At first glance, the only difference between men’s and women’s gloves (aside from the variety available to the former) appears to be cosmetic — different colors, more feminine font (think curls instead of angles) and organic graphic designs. Once again, however, take into account that women tend to have smaller, slimmer hands than men.

A properly fitted glove can not only keep hands warmer, but also reduces fatigue, increases protection to the knuckles and fingers, and offers easier touchscreen sensitivity. Stocking gloves specifically made for women will help ensure they get all the benefits gloves have to offer.


If you’ve ever been to a shoe store, you’ve probably noticed that over half the store is geared towards women — whose footwear styles vary far more than men’s. Women are picky about their shoes, from the fit and feel, to the look. Stocking women’s footwear isn’t just about getting the correct shoe sizes in — it’s about letting women choose their style.

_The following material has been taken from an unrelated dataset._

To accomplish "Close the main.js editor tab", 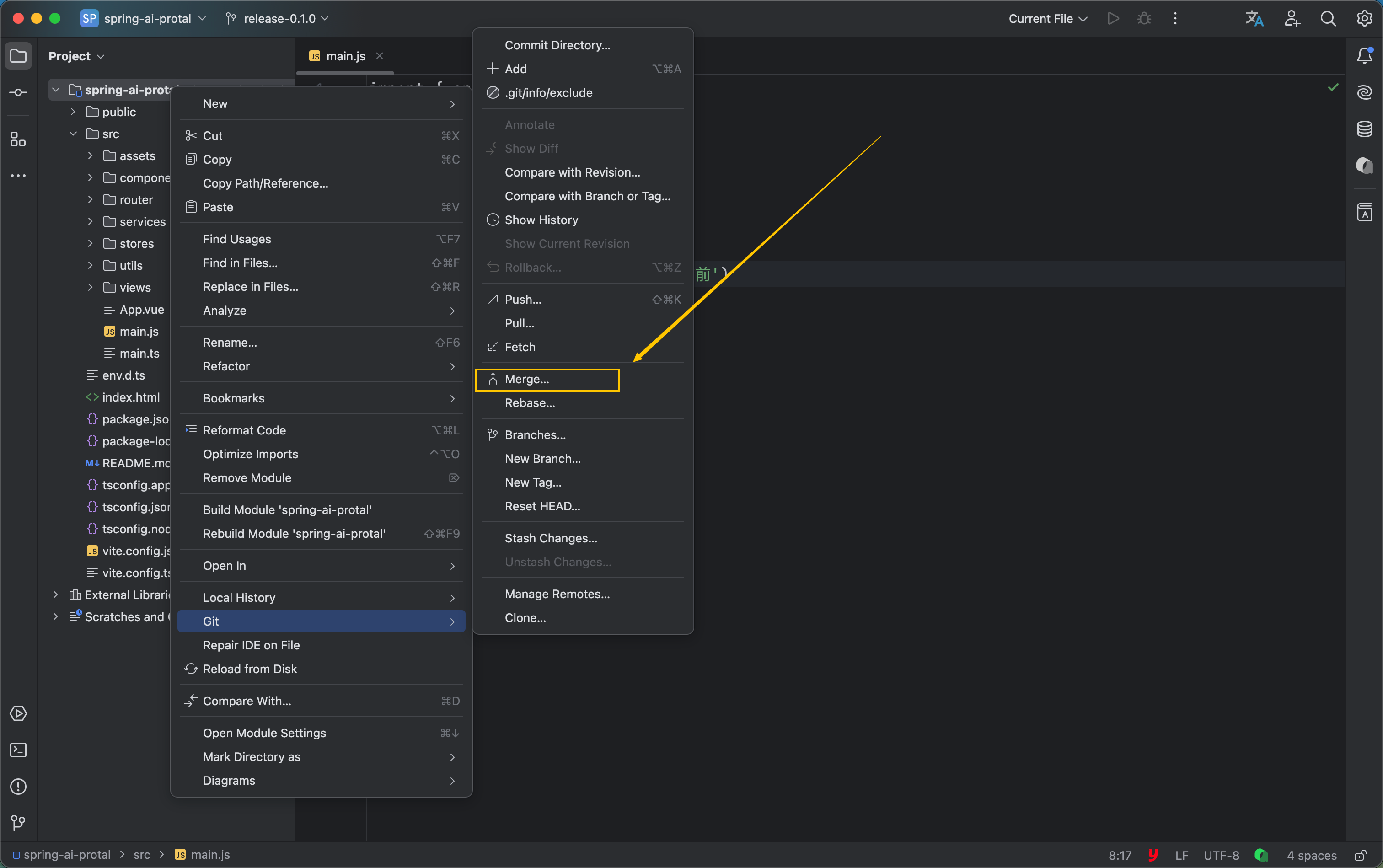I will point(380,56).
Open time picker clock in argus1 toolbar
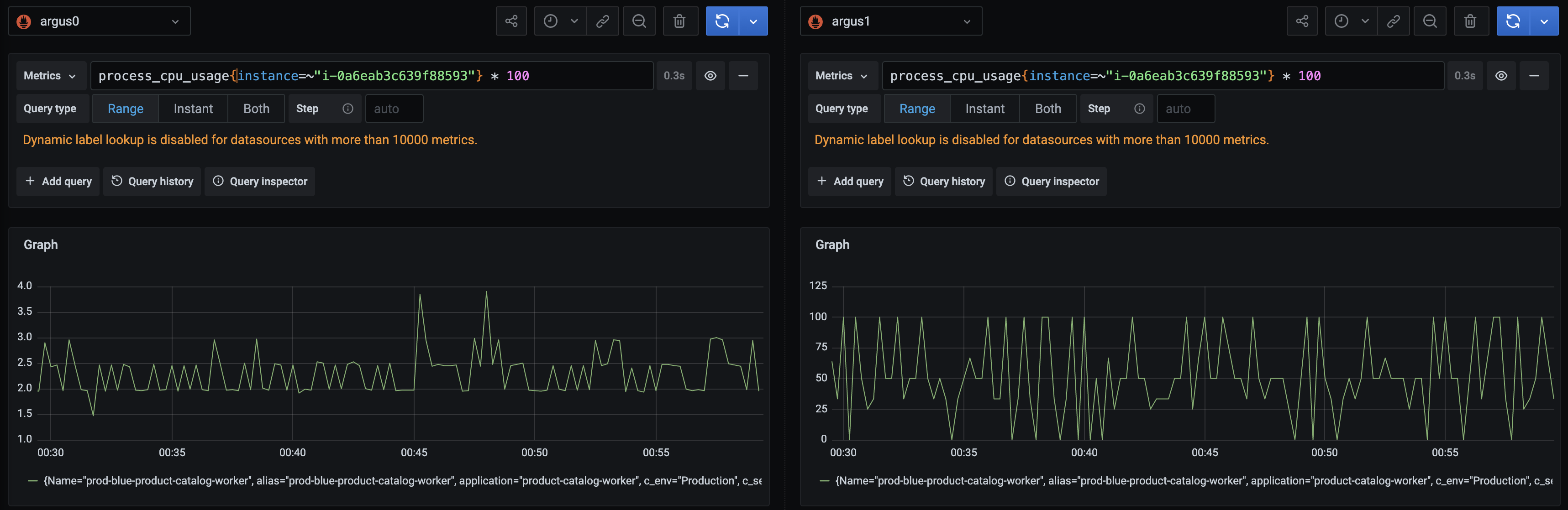 click(x=1341, y=21)
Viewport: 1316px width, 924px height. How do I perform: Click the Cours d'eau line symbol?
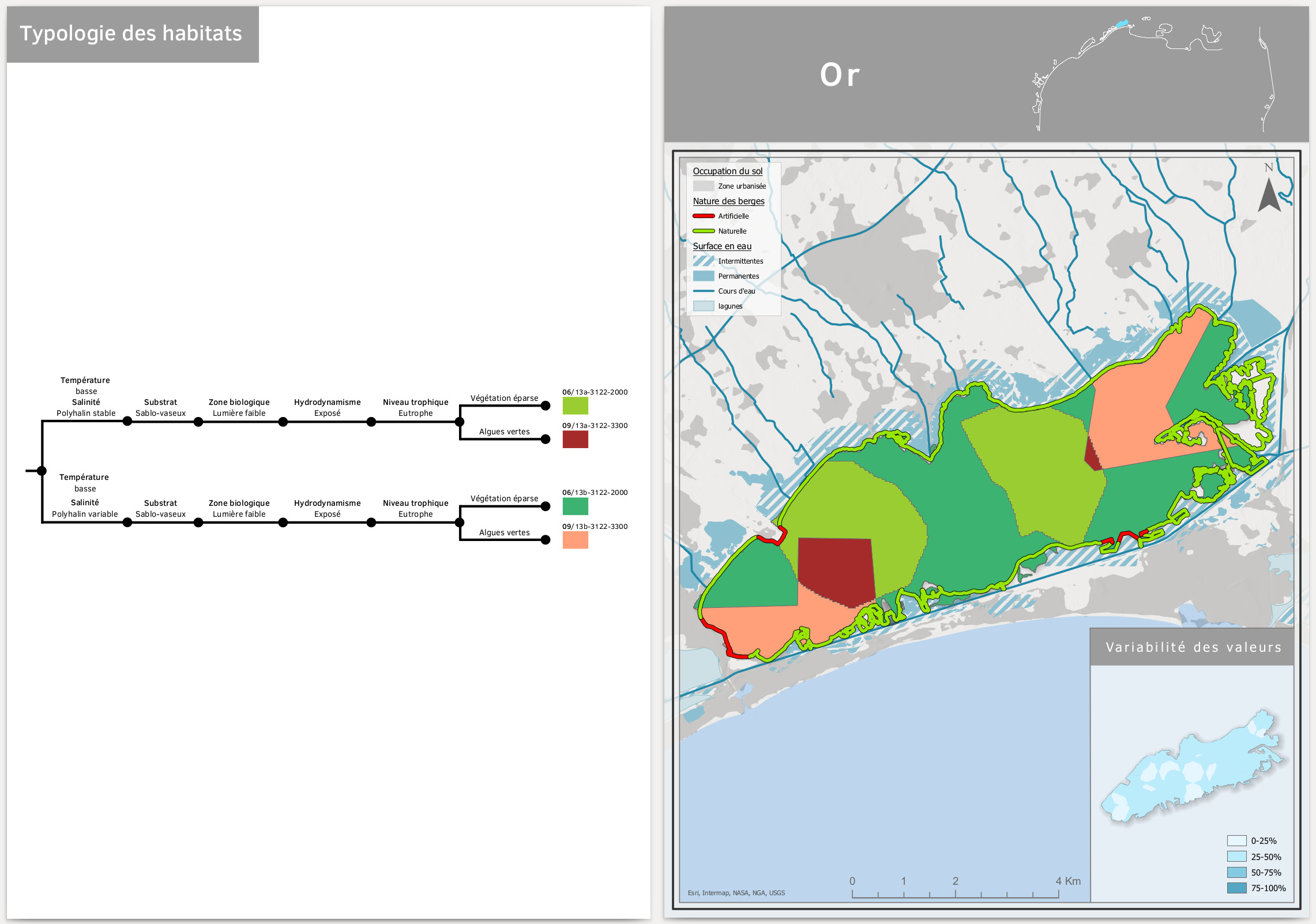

Luckily, outfitters seem to have gotten the message, because if all other motorcycle apparel seems similar between the sexes, footwear does not. Men’s and women’s footwear have distinct styles and colors. For instance, some women’s motorcycle boots even have hidden wedges inside that will give women a boost (in height and confidence) — the same they get from wearing heels. Of course, other women may prefer the classic, lace-up combat boot, and still others may want a thinner sole and buckles or zippers instead. While the differing styles available are a great start for outfitters, pickings are already slim for ladies in the motorcycle footwear department, so stock whatever you can, because you can be sure that footwear will be a priority for women, and they’ll be willing to pay for it.

In fact, if there’s one thing you take away from this article, it would be to stock whatever variety of women’s gear you can find. Your female customers will appreciate the extra choices.